Thursday, October 29, 2020

Paul Krugman

Opinion | After Trump, Will International Relations and Trade Ever Be the Same? - The New York Times

Trump Killed the Pax Americana

And it won’t come back even if and when he’s gone.

Opinion Columnist

Credit...Chloe Scheffe

There are, I suppose, some people who still imagine that if and when Donald Trump leaves office we’ll see a rebirth of civility and cooperation in U.S. politics. They are, of course, hopelessly naïve. America in the 2020s will remain a deeply polarized nation, rife with crazy conspiracy theories and, quite possibly, plagued by right-wing terrorism.

But that won’t be Trump’s legacy. The truth is that we were already well down that road before he came along. And on the other side, if the Democrats win big, I expect to see many of Trump’s substantive policies reversed, and then some. Environmental protection and the social safety net will probably end up substantially stronger, taxes on the rich substantially higher, than they were under Barack Obama.

Trump’s lasting legacy, I suspect, will come in international affairs. For almost 70 years America played a special role in the world, one that no nation had ever played before. We’ve now lost that role, and I don’t see how we can ever get it back.

You see, American dominance represented a new form of superpower hegemony.

Our government’s behavior was by no means saintly; we did some terrible things, supporting dictators and undermining democracies from Iran to Chile. And sometimes it seemed as if one of our main goals was to make the world safe for multinational corporations.

But we weren’t a crude exploiter, pillaging other countries for our own gain. The Pax Americana arguably dated from the enactment of the Marshall Plan in 1948; that is, from the moment when a conquering nation chose to help its defeated foes rebuild rather than demanding that they pay tribute.

And we were a country that kept its word.

Image
Credit...Damon Winter/The New York Times

To take the area I know best, the United States took the lead in creating a rules-based system for international trade. The rules were designed to fit American ideas about how the world should work, placing limits on the ability of governments to intervene in markets. But once the rules were in place, we followed them ourselves. When the World Trade Organization ruled against the United States, as it did for example in the case of George W. Bush’s steel tariffs, the U.S. government accepted that judgment.

We also stood by our allies. We might have trade or other disputes with Germany or South Korea, but nobody considered the possibility that America would stand aside if either country was invaded.

Trump changed all that.

What, for example, is the point of a rules-based trading system when the system’s creator and erstwhile guardian imposes tariffs based on transparently bad-faith arguments — such as the claim that imports of aluminum from Canada (!) threaten national security?

How useful is America as an ally when the president suggests that he might not defend European nations because, in his judgment, they don’t spend enough on NATO?

Is America still the leader of the free world when top officials seem friendlier to nations like Hungary, where democracy has effectively collapsed — or even to murderous autocracies like Saudi Arabia — than to longstanding democratic allies?
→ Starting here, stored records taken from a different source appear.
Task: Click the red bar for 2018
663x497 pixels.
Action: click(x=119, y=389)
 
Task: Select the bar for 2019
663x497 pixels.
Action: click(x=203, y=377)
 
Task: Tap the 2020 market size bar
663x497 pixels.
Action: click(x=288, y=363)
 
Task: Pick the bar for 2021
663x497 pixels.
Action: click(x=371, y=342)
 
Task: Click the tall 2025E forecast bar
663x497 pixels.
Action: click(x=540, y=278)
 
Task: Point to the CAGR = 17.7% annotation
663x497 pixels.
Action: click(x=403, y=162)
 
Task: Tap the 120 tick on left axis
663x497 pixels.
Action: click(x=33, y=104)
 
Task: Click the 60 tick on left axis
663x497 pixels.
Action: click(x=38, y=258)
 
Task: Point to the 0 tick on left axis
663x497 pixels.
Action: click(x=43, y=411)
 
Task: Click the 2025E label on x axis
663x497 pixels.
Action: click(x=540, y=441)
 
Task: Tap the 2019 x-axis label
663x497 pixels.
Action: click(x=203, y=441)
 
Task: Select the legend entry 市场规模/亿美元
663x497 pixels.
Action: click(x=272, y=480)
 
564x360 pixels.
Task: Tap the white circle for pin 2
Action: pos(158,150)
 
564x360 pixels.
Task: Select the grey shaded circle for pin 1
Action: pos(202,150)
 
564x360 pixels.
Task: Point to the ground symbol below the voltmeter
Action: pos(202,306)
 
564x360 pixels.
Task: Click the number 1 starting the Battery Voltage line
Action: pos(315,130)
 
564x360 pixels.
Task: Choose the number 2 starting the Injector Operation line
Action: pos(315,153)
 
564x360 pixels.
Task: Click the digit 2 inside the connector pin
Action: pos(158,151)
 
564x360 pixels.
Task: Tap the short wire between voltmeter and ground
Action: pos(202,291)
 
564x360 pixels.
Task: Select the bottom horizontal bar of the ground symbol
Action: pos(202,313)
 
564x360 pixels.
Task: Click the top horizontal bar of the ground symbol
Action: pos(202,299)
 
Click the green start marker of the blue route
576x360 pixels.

Now, if Trump is defeated, a Biden administration will probably do its best to restore America’s traditional role in the world. We’ll start following trade rules; we’ll rejoin the Paris climate accord and rescind plans to withdraw from the World Health Organization. We’ll assure our allies that we have their backs, and rebuild alliances with other democracies.

But even with the best will in the world, this egg can’t be unscrambled. No matter how good a global citizen America becomes in the next few years, everyone will remember that we’re a country that elected someone like Donald Trump, and could do it again. It will take decades if not generations to regain the lost trust.

The effects may, at first, be subtle. Other countries probably won’t rush to confront a Biden administration. There might even be a sort of global honeymoon, as the world breathes a sigh of relief.

But the loss of trust in America will gradually have a corrosive effect. A trade expert once said to me that the great danger, if America turns protectionist, wouldn’t be retaliation, it would be emulation: If we ignore the rules, other countries will follow our example. The same will be true on other fronts. There will be more economic and military bullying of small countries by their larger neighbors. There will be more blatant election-rigging in nominally democratic nations.

In other words, even if Trump goes, the world will become a more dangerous, less fair place than it was, because everyone will wonder and worry whether the United States has become the kind of country where such things can happen again.